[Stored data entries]
=====

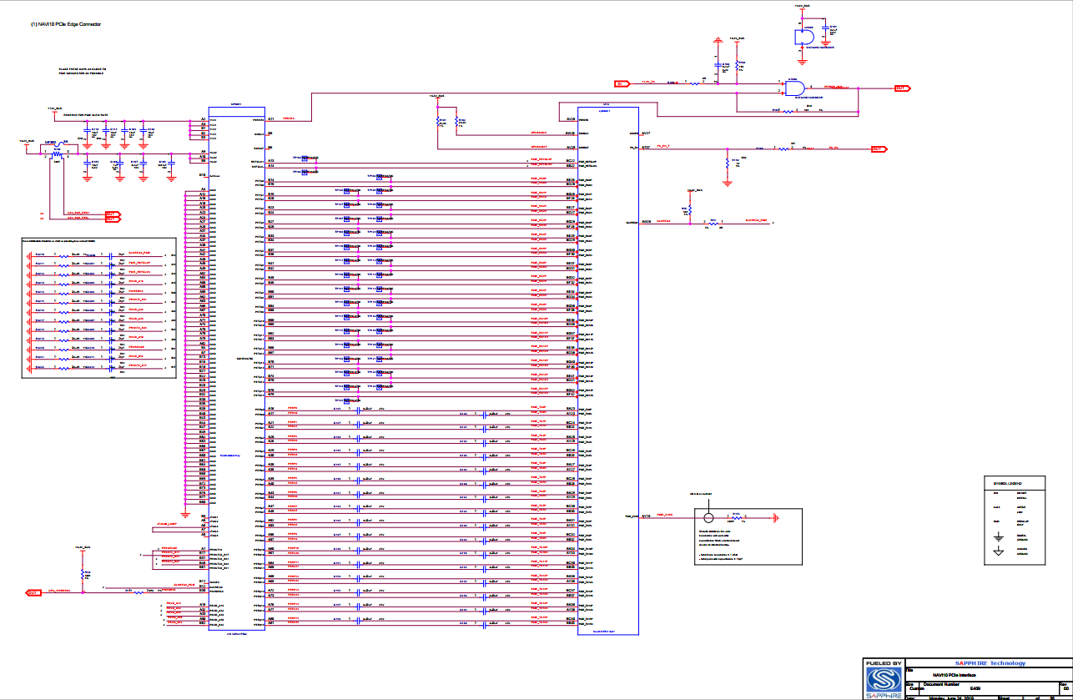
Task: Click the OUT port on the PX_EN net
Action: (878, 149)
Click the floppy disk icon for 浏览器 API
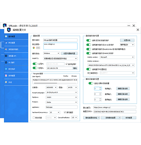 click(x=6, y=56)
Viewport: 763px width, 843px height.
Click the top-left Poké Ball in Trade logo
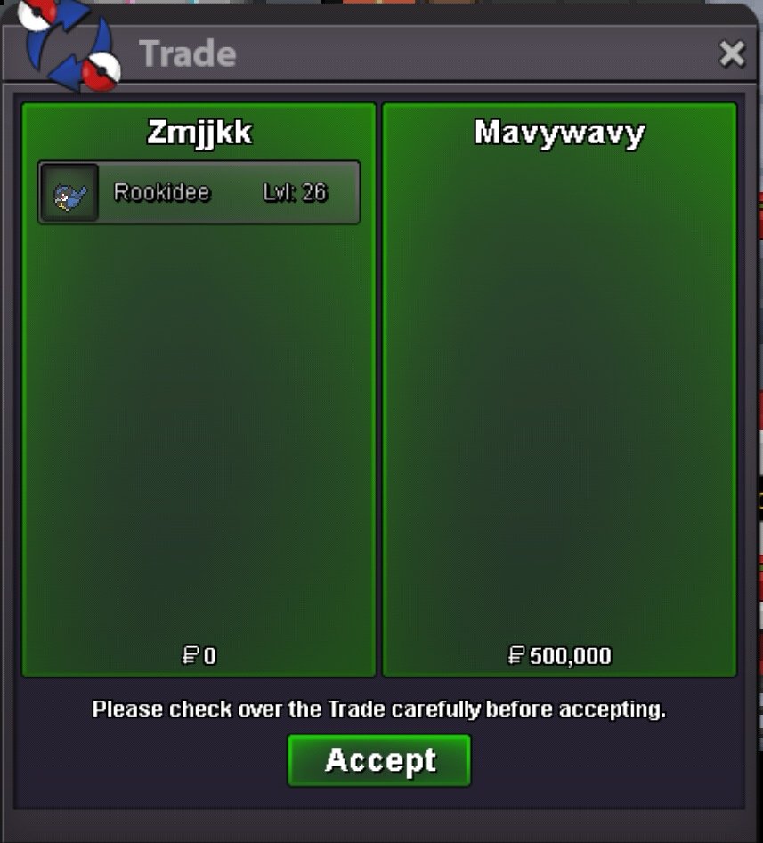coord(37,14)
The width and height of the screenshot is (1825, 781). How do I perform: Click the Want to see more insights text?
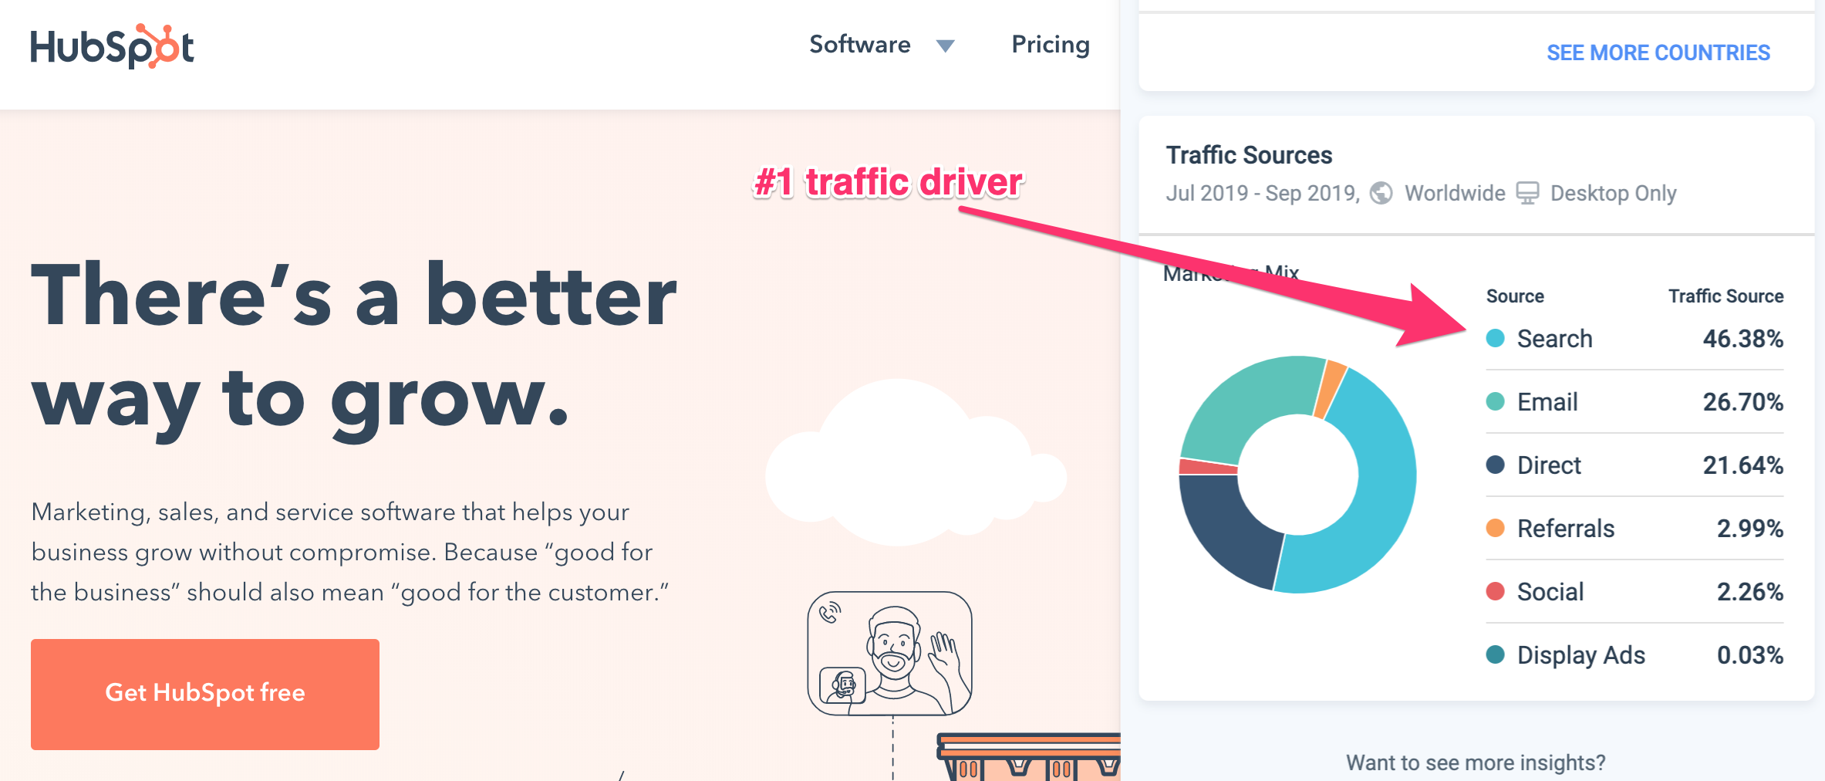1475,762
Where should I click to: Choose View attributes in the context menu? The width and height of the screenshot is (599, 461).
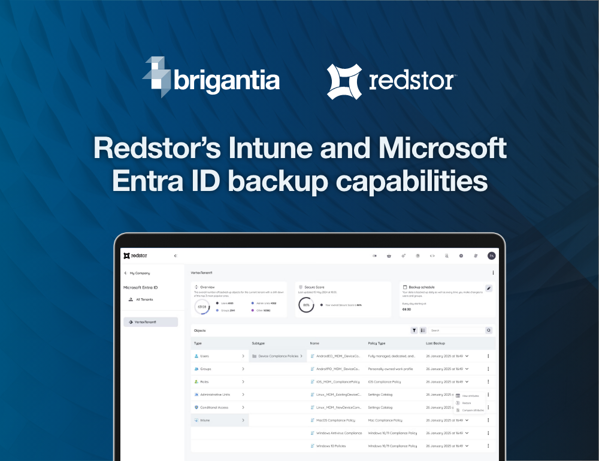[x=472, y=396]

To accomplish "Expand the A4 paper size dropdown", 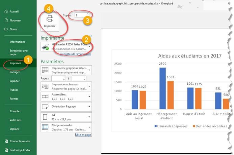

=====

Activity ▸ Write the lines from the line containing "Click the top-left Poké Ball in Trade logo" through the last line of the data out again exactly, and only those lines; pictures stay out.

Your solution ▸
Click the top-left Poké Ball in Trade logo
coord(37,14)
The width and height of the screenshot is (1825, 781). How do I perform: Click the Want to see more insights text?
1475,762
Where should I click to: Choose View attributes in the context menu? The width and height of the screenshot is (599, 461).
[x=472, y=396]

To accomplish "Expand the A4 paper size dropdown", 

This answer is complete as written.